You may have heard about OAuth authentication before but not really understood how it helps you. That’s fine, we will explain everything here. This technological standard is so important that Google are committed to using it for their Gmail and G Suite services.
What is OAuth and what does it do?
In simple terms, OAuth is a technology standard that enables you to share your details between different services without the need to reveal your password. You are probably already using services that deploy OAuth. It is used widely right now by website developers and with commonly used online apps.
OAuth is an open technological standard released back in 2010. Many well-known companies such as Google and Twitter have adopted it from the beginning and many others have followed suit.
There were a number of revisions to OAuth in the first couple of years and version 2.0 appeared in 2012. This helped it to be even more widely adopted. Giants like Facebook, PayPal, Amazon, LinkedIn, Netflix, Instagram and Microsoft have all adopted it now.
Why OAuth is so important
These days, most people have many different digital accounts. They have online bank accounts, online store accounts, social media accounts and accounts with other websites. To access all of these accounts you need to have a username and password setup.
The sharing of data is now part of our everyday lives. In order to share files with others there is a need to integrate services. Examples of this is being able to share some great content that you found on LinkedIn or photographs that you have taken on Facebook.
You can also link a payment processor like PayPal directly to your bank account. We all want these things in our lives. A few years ago, this kind of integration was very difficult but changes in technology have made this possible.
The problem is that with all of this integration and the sharing of files and data you have to provide access to your personal information to third parties. When you do this, you run the risk of compromising your privacy.
The good news is that the OAuth standard provides a safe way for you to link your different digital accounts. It allows you to keep your personal information secure while you perform the transfer of data with third parties.
Examples of OAuth in action
Have you ever gone to login to a website service and it provides you with the opportunity to log in using your credentials on Facebook or Google for example? This is pretty common nowadays. All you need to do is to select the service that you want and then it will provide the necessary authentication for you.
The website that you want to log in to will accept the authentication credentials provided by websites like Google and Facebook. You do not have to provide any additional information to the third party website.
Another example of OAuth in action is when you want to send files that you have stored in the cloud via email. Let’s assume for this example that you have a Gmail account for email and a Dropbox cloud storage account.

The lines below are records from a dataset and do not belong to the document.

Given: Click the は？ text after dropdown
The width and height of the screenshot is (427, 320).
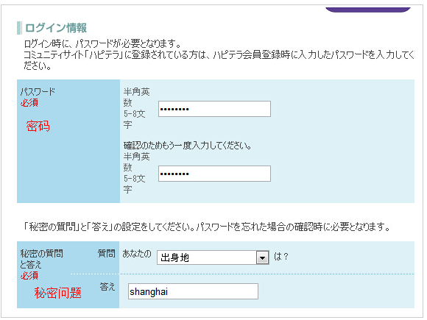Looking at the screenshot, I should click(x=281, y=256).
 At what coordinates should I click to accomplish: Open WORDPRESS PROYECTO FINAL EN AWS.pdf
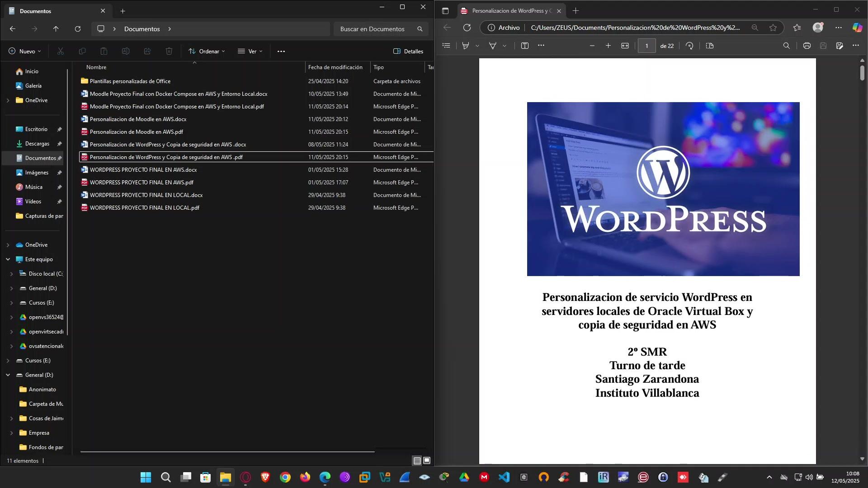142,183
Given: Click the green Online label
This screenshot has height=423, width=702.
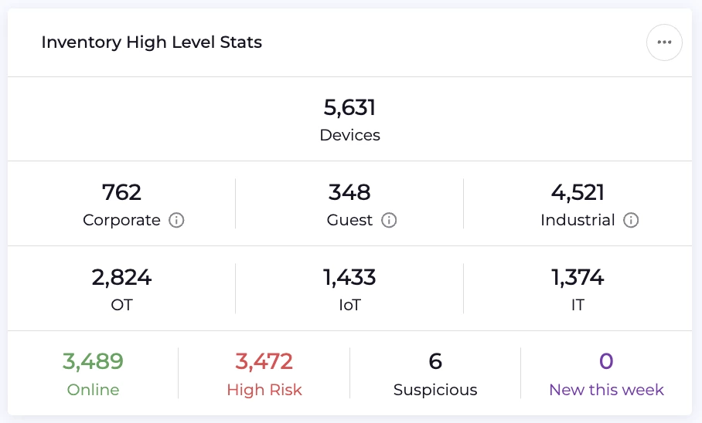Looking at the screenshot, I should (93, 390).
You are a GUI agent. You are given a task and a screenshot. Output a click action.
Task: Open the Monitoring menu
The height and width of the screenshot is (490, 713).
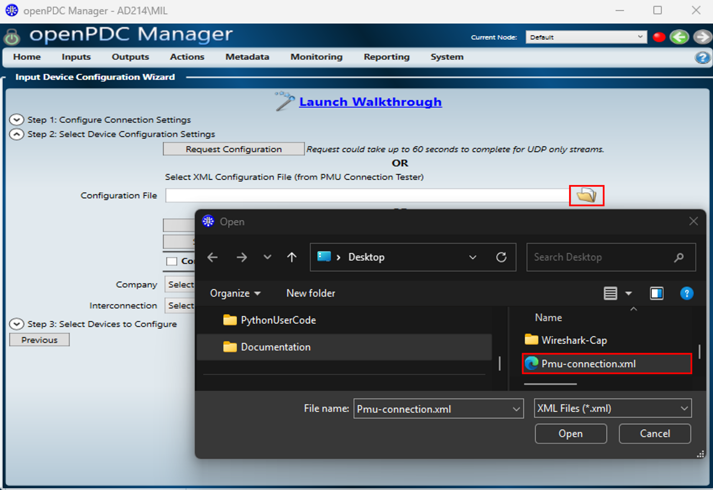316,57
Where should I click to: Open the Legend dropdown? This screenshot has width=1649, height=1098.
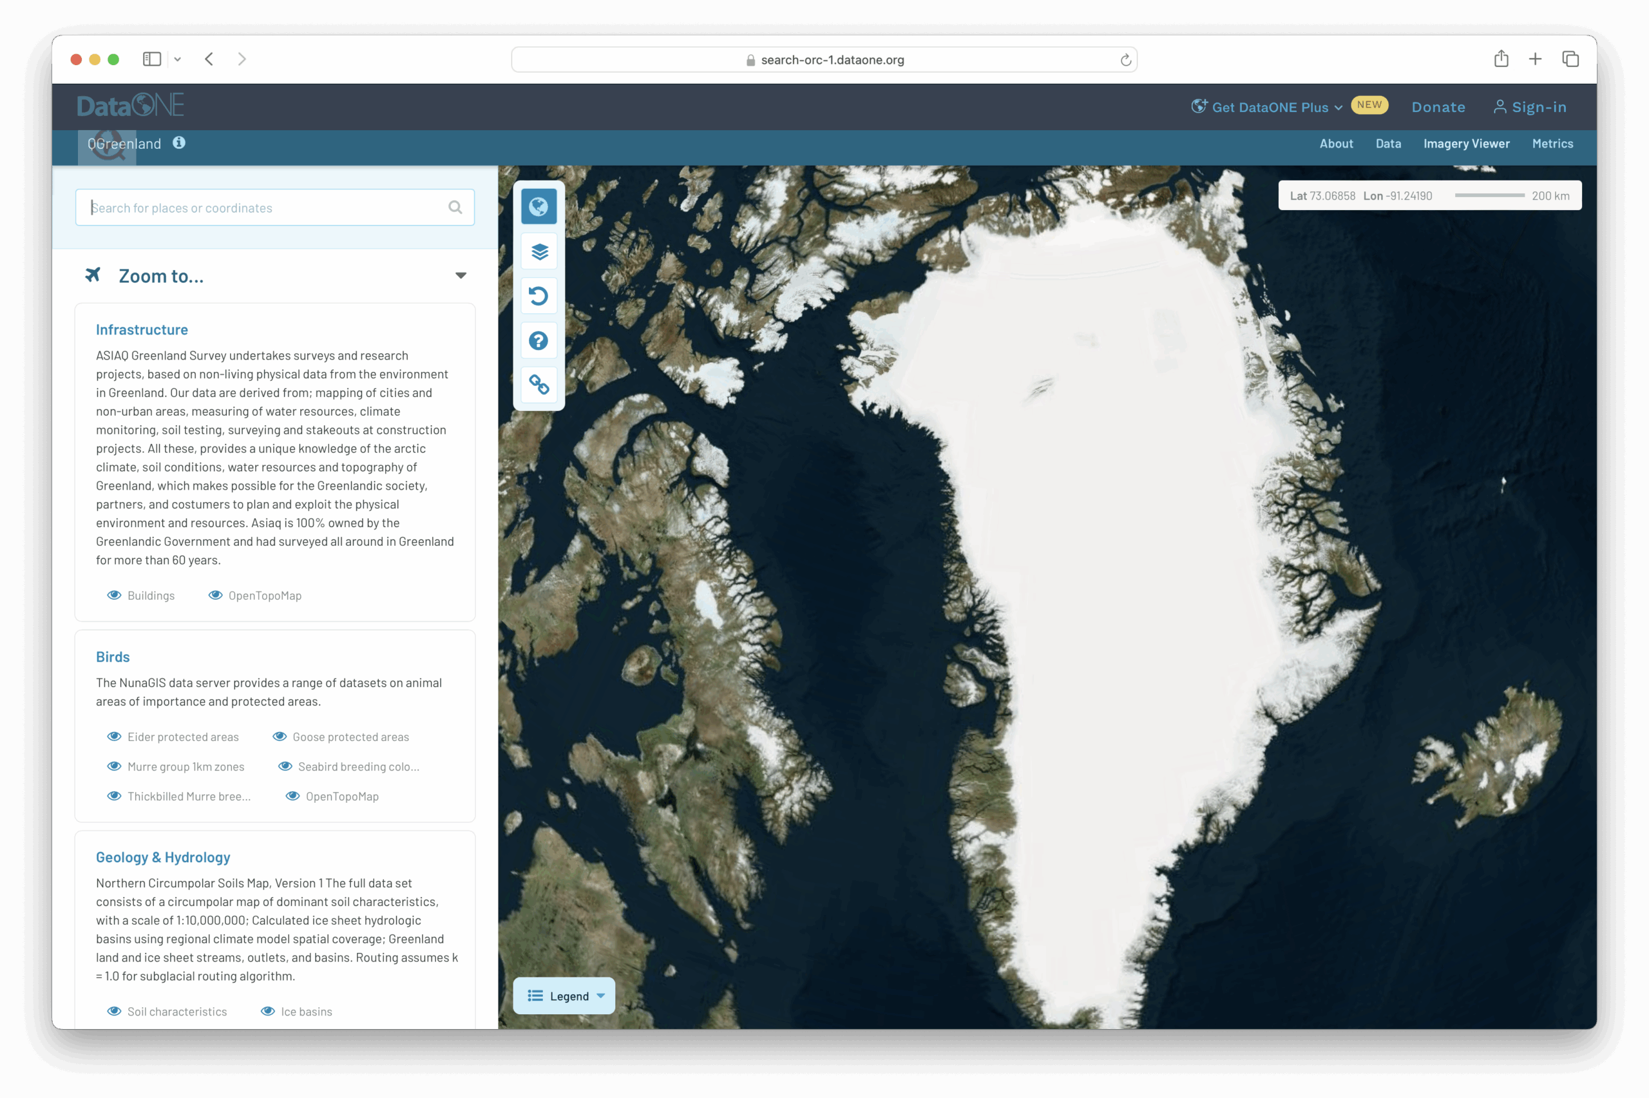pos(564,996)
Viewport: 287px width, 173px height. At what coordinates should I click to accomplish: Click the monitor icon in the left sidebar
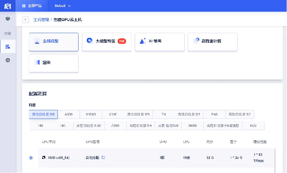[8, 19]
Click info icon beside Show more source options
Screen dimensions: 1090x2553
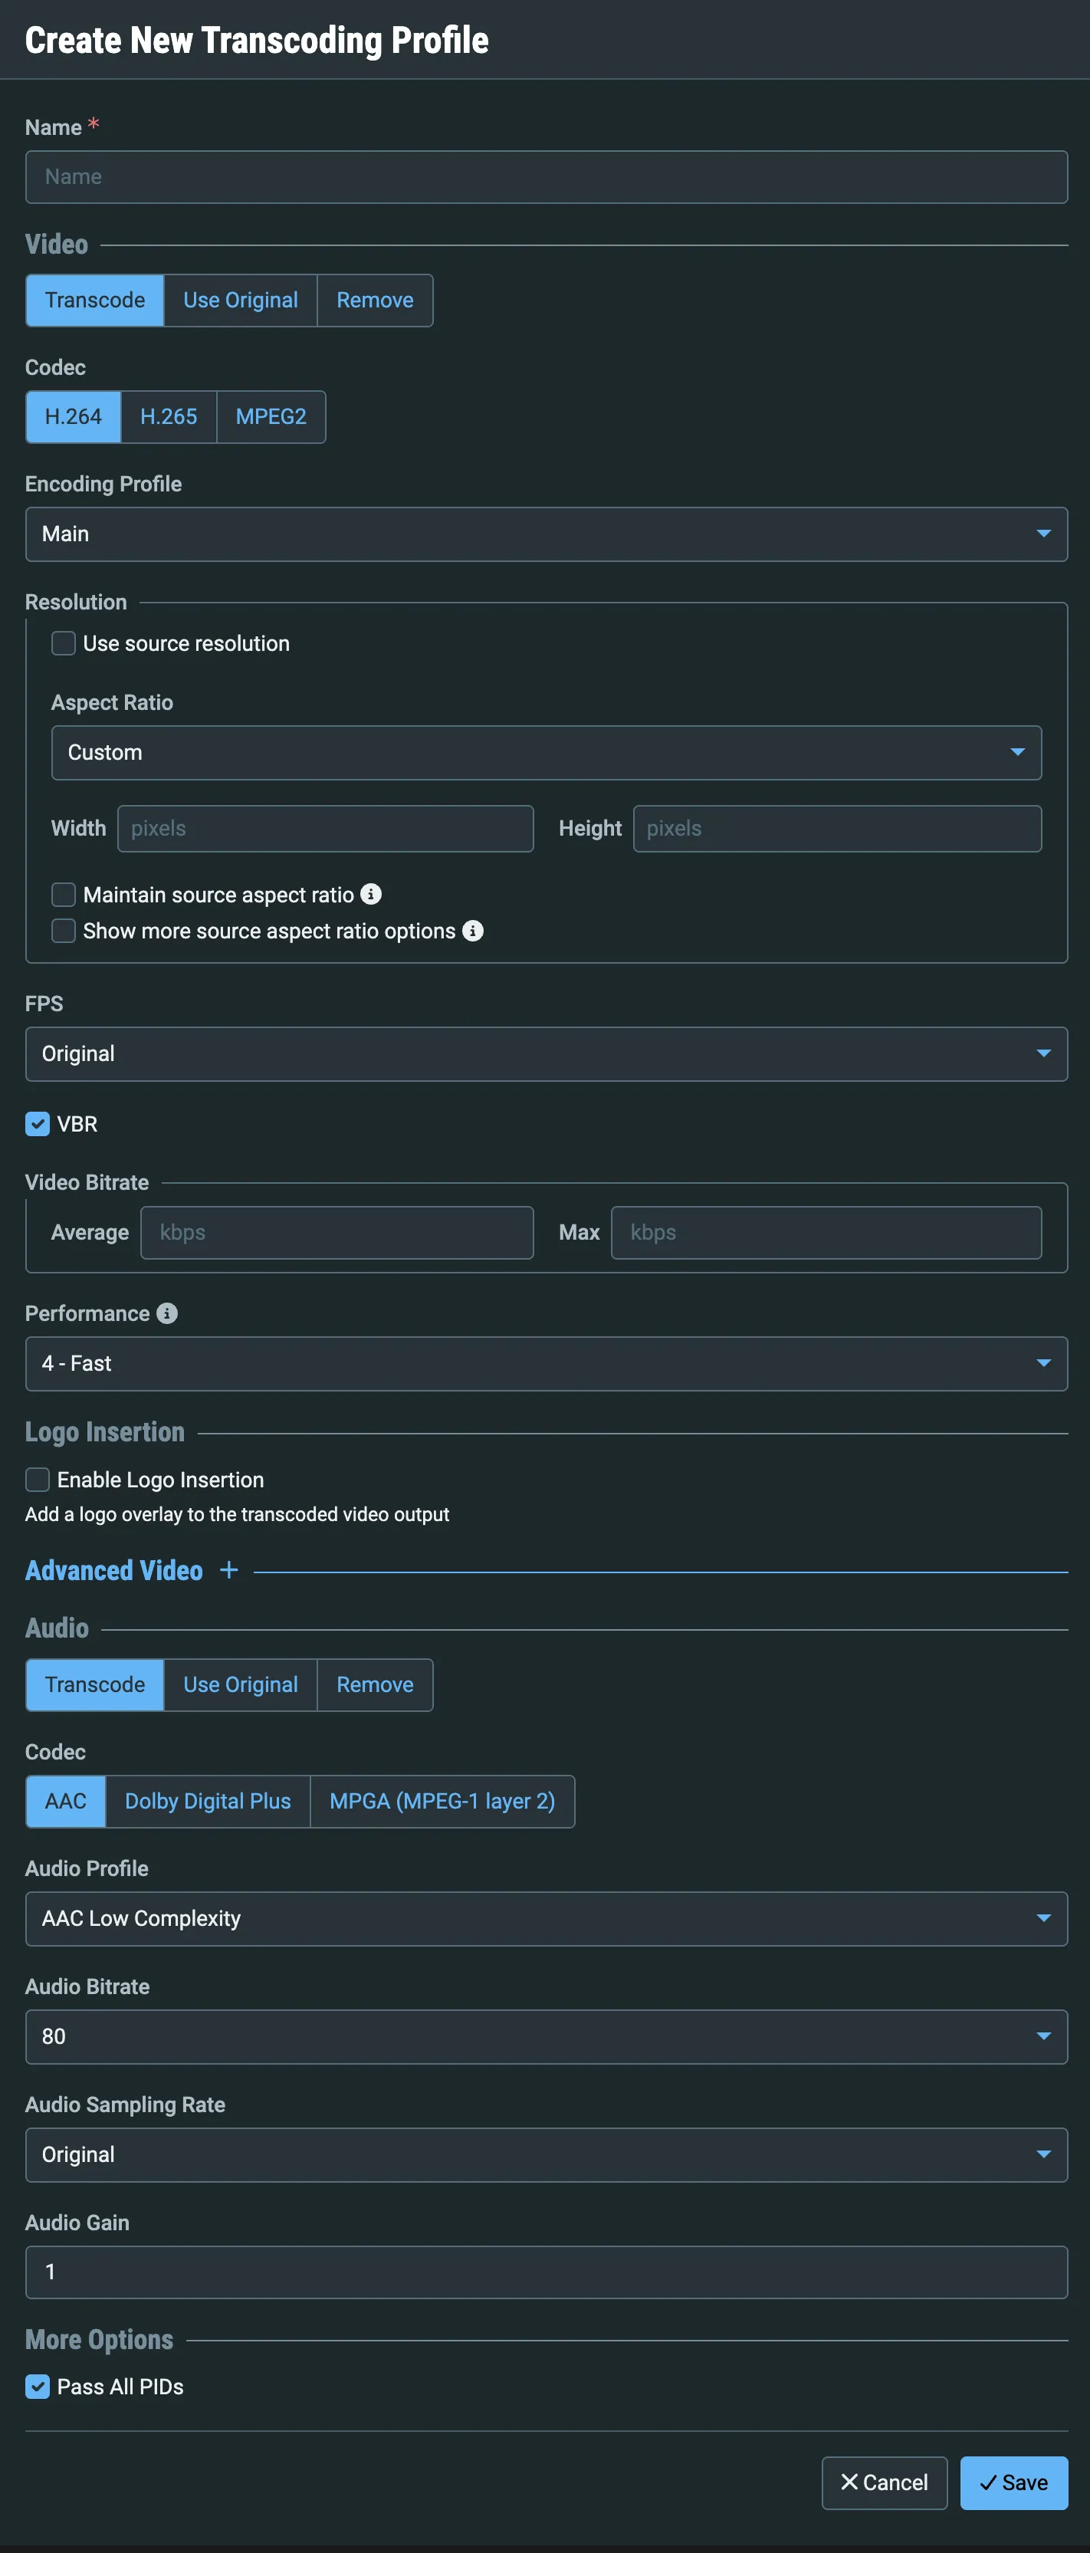[x=473, y=931]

There is no relationship between these two services.
So when you are using Gmail and want to attach a file from your Dropbox account, OAuth will work in the background to authenticate the browsing to the Dropbox files seamlessly. You will not have to login to your Dropbox account to enable the attachment of the files.
In both of these examples, you are using one transaction to use two services and not having to login to both of them. This is the power of OAuth. If your browser is up to date then it will support OAuth. The individual services involved will also support the correct version of OAuth.
How OAuth works
In order for OAuth to work you need to be logged in to one of the services that you will use (e.g. Gmail). You will then initiate a transaction that requires the use of an unrelated service, such as attaching a Dropbox file as we used as an example above. This is what happens:
- The service that you are logged in to (e.g. Gmail) will connect with the second service (e.g. Dropbox) on your behalf and will use OAuth to verify your identity.
- The second service will generate a token for onetime use and a unique onetime secret for the specific transaction.
- The first service will provide the token and the secret to your browser.
- Your browser presents this to an authorization provider (this is not always the second service).
- Your browser can then request authentication if the provider has not already authenticated. It will then approve the authorization to the second service.
- Your browser then uses a generated approved access token and passes this to the first service.
- The first service provides this access token to the second service to prove authentication.
- All of this happens seamlessly and you just see your desired transaction occur.
All of these steps are necessary for OAuth to avoid the need for you to log in to the second service.